Nothing in the entries may change when they are transcribed.

▶ _LISTED ENTRIES_
= = = = = = =

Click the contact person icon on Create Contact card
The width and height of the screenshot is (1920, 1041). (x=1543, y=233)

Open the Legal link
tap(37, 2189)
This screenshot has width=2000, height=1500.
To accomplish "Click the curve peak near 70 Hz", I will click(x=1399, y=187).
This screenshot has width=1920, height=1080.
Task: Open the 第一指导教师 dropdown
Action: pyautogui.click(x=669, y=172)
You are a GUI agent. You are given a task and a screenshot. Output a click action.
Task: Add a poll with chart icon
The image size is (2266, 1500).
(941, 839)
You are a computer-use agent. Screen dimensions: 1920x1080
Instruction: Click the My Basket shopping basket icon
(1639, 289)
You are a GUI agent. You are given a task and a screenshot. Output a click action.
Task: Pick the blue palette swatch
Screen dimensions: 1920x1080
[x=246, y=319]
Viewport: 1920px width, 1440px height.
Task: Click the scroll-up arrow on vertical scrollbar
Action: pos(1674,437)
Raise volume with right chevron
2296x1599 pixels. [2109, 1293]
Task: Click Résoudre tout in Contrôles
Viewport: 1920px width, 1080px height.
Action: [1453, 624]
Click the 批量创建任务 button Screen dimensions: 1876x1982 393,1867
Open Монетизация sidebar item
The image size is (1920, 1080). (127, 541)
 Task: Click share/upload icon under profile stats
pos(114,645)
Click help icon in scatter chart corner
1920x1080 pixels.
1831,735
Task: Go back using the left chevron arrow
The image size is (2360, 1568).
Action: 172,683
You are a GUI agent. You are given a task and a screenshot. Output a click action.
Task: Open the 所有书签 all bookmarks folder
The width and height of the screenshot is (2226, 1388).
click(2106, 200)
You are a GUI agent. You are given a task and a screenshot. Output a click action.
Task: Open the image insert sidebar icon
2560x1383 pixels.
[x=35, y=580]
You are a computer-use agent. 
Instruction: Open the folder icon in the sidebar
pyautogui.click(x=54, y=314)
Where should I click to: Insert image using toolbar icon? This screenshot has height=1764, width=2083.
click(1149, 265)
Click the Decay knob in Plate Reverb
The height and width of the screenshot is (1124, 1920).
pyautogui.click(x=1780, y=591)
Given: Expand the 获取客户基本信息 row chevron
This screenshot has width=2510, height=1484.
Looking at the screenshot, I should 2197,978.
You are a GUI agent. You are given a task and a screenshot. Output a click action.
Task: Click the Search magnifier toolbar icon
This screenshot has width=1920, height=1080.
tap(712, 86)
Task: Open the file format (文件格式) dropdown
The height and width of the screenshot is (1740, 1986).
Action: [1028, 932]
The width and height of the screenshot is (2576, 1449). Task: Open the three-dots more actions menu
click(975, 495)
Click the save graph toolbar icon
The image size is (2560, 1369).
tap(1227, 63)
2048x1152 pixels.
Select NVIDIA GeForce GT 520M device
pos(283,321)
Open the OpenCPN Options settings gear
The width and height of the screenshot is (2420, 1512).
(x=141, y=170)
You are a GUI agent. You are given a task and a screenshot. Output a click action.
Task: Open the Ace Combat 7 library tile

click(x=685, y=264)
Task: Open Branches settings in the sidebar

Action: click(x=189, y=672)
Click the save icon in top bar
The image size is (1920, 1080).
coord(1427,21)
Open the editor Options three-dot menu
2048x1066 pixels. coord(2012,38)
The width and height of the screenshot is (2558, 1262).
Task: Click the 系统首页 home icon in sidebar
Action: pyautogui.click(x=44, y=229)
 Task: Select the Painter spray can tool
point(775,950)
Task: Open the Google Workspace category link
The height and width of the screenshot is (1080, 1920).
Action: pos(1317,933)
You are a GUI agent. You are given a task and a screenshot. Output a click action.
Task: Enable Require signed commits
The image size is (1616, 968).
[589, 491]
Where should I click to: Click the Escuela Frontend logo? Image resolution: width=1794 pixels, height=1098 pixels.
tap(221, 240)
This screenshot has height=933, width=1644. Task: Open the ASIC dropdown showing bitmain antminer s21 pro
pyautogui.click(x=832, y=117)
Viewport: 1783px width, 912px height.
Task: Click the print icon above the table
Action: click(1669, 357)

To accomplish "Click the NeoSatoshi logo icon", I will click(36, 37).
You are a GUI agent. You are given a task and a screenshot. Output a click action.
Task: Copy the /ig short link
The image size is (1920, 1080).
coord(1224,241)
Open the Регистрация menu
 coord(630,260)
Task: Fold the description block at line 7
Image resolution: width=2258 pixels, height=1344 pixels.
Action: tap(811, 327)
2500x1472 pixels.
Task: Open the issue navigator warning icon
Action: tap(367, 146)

= = = = = = =

▶ _YOUR RESPONSE_
Click the contact person icon on Create Contact card
The width and height of the screenshot is (1920, 1041). (x=1543, y=233)

Open the Legal link
tap(37, 2189)
This screenshot has width=2000, height=1500.
To accomplish "Click the curve peak near 70 Hz", I will click(x=1399, y=187).
This screenshot has width=1920, height=1080.
Task: Open the 第一指导教师 dropdown
Action: pyautogui.click(x=669, y=172)
You are a GUI agent. You are given a task and a screenshot. Output a click action.
Task: Add a poll with chart icon
The image size is (2266, 1500).
(941, 839)
You are a computer-use agent. Screen dimensions: 1920x1080
Instruction: Click the My Basket shopping basket icon
(1639, 289)
You are a GUI agent. You are given a task and a screenshot. Output a click action.
Task: Pick the blue palette swatch
Screen dimensions: 1920x1080
[x=246, y=319]
Viewport: 1920px width, 1440px height.
Task: Click the scroll-up arrow on vertical scrollbar
Action: pos(1674,437)
Raise volume with right chevron
2296x1599 pixels. [2109, 1293]
Task: Click Résoudre tout in Contrôles
Viewport: 1920px width, 1080px height.
Action: [1453, 624]
Click the 批量创建任务 button Screen dimensions: 1876x1982 393,1867
Open Монетизация sidebar item
The image size is (1920, 1080). (127, 541)
 Task: Click share/upload icon under profile stats
pos(114,645)
Click help icon in scatter chart corner
1920x1080 pixels.
1831,735
Task: Go back using the left chevron arrow
The image size is (2360, 1568).
Action: 172,683
You are a GUI agent. You are given a task and a screenshot. Output a click action.
Task: Open the 所有书签 all bookmarks folder
The width and height of the screenshot is (2226, 1388).
click(2106, 200)
You are a GUI agent. You are given a task and a screenshot. Output a click action.
Task: Open the image insert sidebar icon
2560x1383 pixels.
[x=35, y=580]
You are a computer-use agent. 
Instruction: Open the folder icon in the sidebar
pyautogui.click(x=54, y=314)
Where should I click to: Insert image using toolbar icon? This screenshot has height=1764, width=2083.
click(1149, 265)
Click the Decay knob in Plate Reverb
The height and width of the screenshot is (1124, 1920).
pyautogui.click(x=1780, y=591)
Given: Expand the 获取客户基本信息 row chevron
This screenshot has width=2510, height=1484.
Looking at the screenshot, I should 2197,978.
You are a GUI agent. You are given a task and a screenshot. Output a click action.
Task: Click the Search magnifier toolbar icon
This screenshot has width=1920, height=1080.
tap(712, 86)
Task: Open the file format (文件格式) dropdown
The height and width of the screenshot is (1740, 1986).
Action: [1028, 932]
The width and height of the screenshot is (2576, 1449). Task: Open the three-dots more actions menu
click(975, 495)
Click the save graph toolbar icon
The image size is (2560, 1369).
tap(1227, 63)
2048x1152 pixels.
Select NVIDIA GeForce GT 520M device
pos(283,321)
Open the OpenCPN Options settings gear
The width and height of the screenshot is (2420, 1512).
(x=141, y=170)
You are a GUI agent. You are given a task and a screenshot. Output a click action.
Task: Open the Ace Combat 7 library tile

click(x=685, y=264)
Task: Open Branches settings in the sidebar

Action: click(x=189, y=672)
Click the save icon in top bar
The image size is (1920, 1080).
coord(1427,21)
Open the editor Options three-dot menu
2048x1066 pixels. coord(2012,38)
The width and height of the screenshot is (2558, 1262).
Task: Click the 系统首页 home icon in sidebar
Action: pyautogui.click(x=44, y=229)
 Task: Select the Painter spray can tool
point(775,950)
Task: Open the Google Workspace category link
The height and width of the screenshot is (1080, 1920).
Action: pos(1317,933)
You are a GUI agent. You are given a task and a screenshot. Output a click action.
Task: Enable Require signed commits
The image size is (1616, 968).
[589, 491]
Where should I click to: Click the Escuela Frontend logo? Image resolution: width=1794 pixels, height=1098 pixels.
tap(221, 240)
This screenshot has height=933, width=1644. Task: Open the ASIC dropdown showing bitmain antminer s21 pro
pyautogui.click(x=832, y=117)
Viewport: 1783px width, 912px height.
Task: Click the print icon above the table
Action: click(1669, 357)

To accomplish "Click the NeoSatoshi logo icon", I will click(36, 37).
You are a GUI agent. You are given a task and a screenshot. Output a click action.
Task: Copy the /ig short link
The image size is (1920, 1080).
coord(1224,241)
Open the Регистрация menu
 coord(630,260)
Task: Fold the description block at line 7
Image resolution: width=2258 pixels, height=1344 pixels.
Action: tap(811, 327)
2500x1472 pixels.
Task: Open the issue navigator warning icon
Action: tap(367, 146)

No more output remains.